Public sector cuts: Will government debt become public debt?

You know the story by now. Feckless Labour government spends all our money. Brave Conservative-Liberal Democrat coalition rides into parliament on a white horse to rescue us all from fiscal collapse. It’s a narrative that has been recapitulated more times than we’ve felt like shouting at the television while watching Question Time. Yet it’s riddled with more holes than … well, than George Osborne’s credentials as Chancellor.

We read this article in the Guardian today, and were particularly struck by this sentence: “it looks likely that the most plausible way the coalition will meet its growth forecasts is if we all carry on racking up debt as we did during the bubble.” In other words, Osborne’s cuts are not a cure for our economic malaise. They are simply a way of transferring responsibility for managing the economy from the government to the populace at large.

In itself, this may be no bad thing. The blatant flaws in Osborne’s supposed economic masterplan seem obvious to most of us, so who’s to say that we won’t do a better job than him? On the other hand, nowhere in the official story is the likely effect of Dr. Osborne’s Marvellous Medicine accounted for. Cuts are touted as a cure that will bring back economic prosperity, not a bitter pill that will force us into austerity or into increasing already overblown levels of debt.

The distinction is important, because it reveals a fundamental shift in the way we apportion responsibility. If we are relying on a cuts regime to stimulate growth and prosperity, we are subscribing to a doctrine that cannot possibly succeed. If, on the other hand, we take on more individual debt to meet the shortfall in government policy, we are allowing the coalition to abdicate responsibility for a problem they claim to be resolving.
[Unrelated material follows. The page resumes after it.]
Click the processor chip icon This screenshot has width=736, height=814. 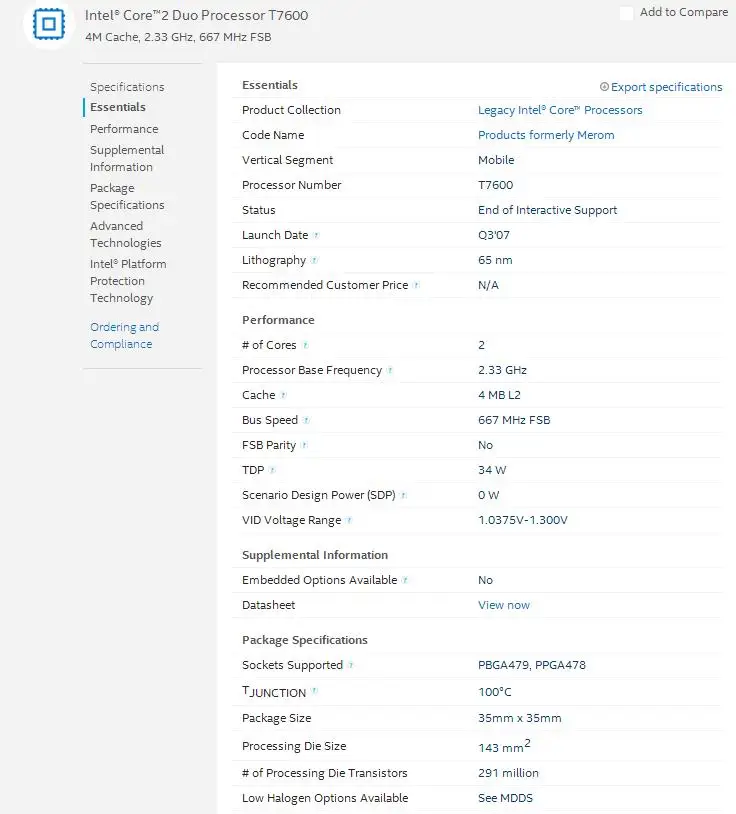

Perhaps the third way lies in bypassing, as far as possible, the large institutions that control our conceptions of wealth, in realising that we are more powerful as a global community than the unholy alliance of government and big business, and coming together to take action for ourselves. Complementary currencies that circulate wealth in the community rather than dispersing it to governments and banks already exist. If we find ourselves in the grim situation of choosing between austerity and further debt, maybe we’ll need to start creating our own.